LaHood spoke to a group of more than 100 area transportation and economic-development officials as part of the Piedmont Triad Livable Communities Summit, held at the Grandover Resort and Conference Center. The summit was sponsored by the Piedmont Authority for Regional Transportation and the Piedmont Triad Partnership.
LaHood said that "livable" communities can be defined as areas with affordable housing and more transportation options than just driving.
Livable communities, he said, are places where children can walk or ride bikes to school, where senior citizens who don't want to drive can still get to where they need to go, and where commuters have access to other modes of transportation, such as light rail.

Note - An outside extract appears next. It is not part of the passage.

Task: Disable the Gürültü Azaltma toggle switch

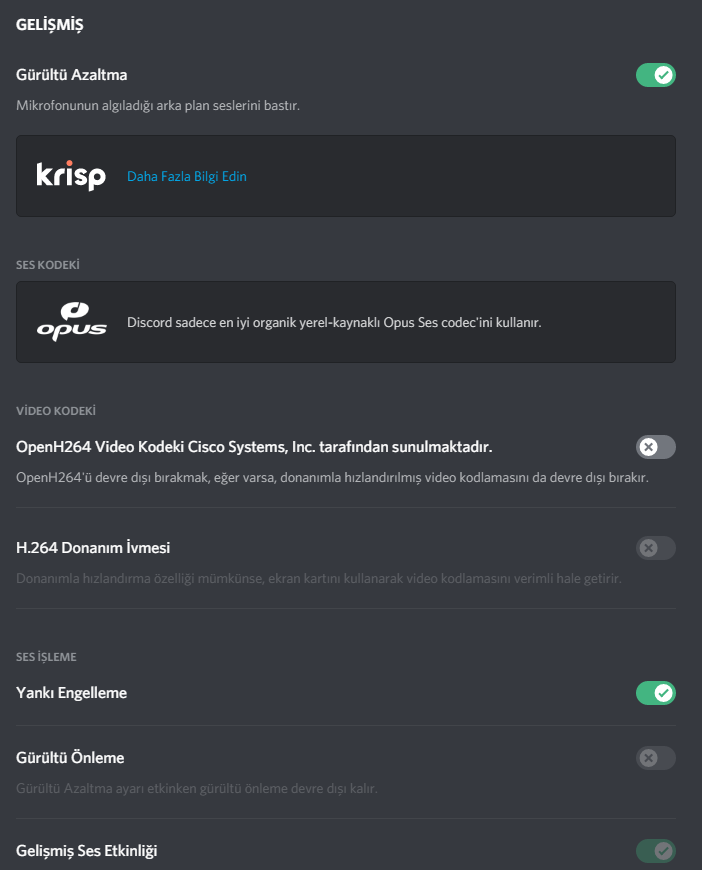Action: (x=655, y=75)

That's the kind of community that people want and that businesses are attracted to, he said.
Transformation to livable communities begins at the neighborhood level, he said, through small changes such as adding sidewalks, bike lanes or greenways.
LaHood said that since he became transportation secretary he has been to 80 cities in 35 states.
"I have yet to see a place where livability is more important," he said about his visit to the Triad. "You're on the right track."
LaHood pressed for a rail system that links America's cities, which he hopes can be in place within the next 20 years.
Local officials have looked at commuter rail for the Triad along a 33-mile route between Hanes Mall in Winston-Salem and N.C. A&T University in Greensboro.
But a study released last year determined that there are too few potential riders in the area to make it viable.
"My answer to that is if you build it, they will come," LaHood said. "I've seen it happen all over America."
Once transportation projects are built, he said, they become catalysts for growth, which increases their use.
The executive director of PART, Brent McKinney, said that North Carolina's MPO structure dates to the 1960s. He said that all four of the MPOs that serve the Triad have their own characteristics, but he believes that they can work together for regional projects.
"We do need to come together and speak with one voice," McKinney said.